Evolution, as a biological principle, is indisputably true: not only can you watch bacteria evolve in a petri dish in an afternoon, but there's a mountain of scientific evidence that evolution happens. For instance, scientists recently found that people of Germanic/northern European descent are more resistant to bubonic plague than others (and, interestingly, HIV, because it attacks cells in a similar way) because of their higher exposure to the Black Death in the Middle Ages.
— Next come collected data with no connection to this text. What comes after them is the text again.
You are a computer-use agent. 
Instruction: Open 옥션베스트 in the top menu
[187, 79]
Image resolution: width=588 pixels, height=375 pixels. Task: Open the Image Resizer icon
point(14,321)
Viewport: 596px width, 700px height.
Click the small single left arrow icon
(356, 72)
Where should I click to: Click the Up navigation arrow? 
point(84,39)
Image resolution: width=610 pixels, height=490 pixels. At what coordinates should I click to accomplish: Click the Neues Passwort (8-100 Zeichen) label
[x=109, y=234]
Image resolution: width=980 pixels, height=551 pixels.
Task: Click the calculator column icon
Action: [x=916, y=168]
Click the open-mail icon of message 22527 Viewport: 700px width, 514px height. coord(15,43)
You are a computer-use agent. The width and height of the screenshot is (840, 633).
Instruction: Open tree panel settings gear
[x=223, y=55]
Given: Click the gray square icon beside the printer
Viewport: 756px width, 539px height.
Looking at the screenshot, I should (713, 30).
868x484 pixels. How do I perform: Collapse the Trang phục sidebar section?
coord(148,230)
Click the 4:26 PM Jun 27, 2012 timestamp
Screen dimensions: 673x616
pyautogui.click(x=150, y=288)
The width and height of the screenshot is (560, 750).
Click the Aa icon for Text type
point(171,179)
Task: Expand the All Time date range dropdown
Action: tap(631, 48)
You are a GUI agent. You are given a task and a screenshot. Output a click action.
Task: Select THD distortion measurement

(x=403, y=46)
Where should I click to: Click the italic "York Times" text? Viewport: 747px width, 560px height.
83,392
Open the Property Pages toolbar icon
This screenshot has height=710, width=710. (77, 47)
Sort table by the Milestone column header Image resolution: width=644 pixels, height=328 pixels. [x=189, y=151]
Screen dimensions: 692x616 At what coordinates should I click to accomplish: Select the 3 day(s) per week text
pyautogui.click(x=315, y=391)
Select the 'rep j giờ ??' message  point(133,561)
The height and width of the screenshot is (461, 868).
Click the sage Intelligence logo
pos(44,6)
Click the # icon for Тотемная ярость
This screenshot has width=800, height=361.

We have to develop new flu vaccines every year because influenza evolves, becoming more resistant to old vaccines. Conagra and Monsanto forcibly evolve corn and soybean plants, annually releasing new seeds that grow stronger, hardier, more productive crops. To deny evolution as a principle, even in the case of humans, requires a particularly acute fear of reality, a willingness to ignore an overwhelming array of evidence in order to hold onto a position that won't force you to ask uncomfortable questions.
Do we really want another president who so flagrantly denies reality when it's uncomfortable for him?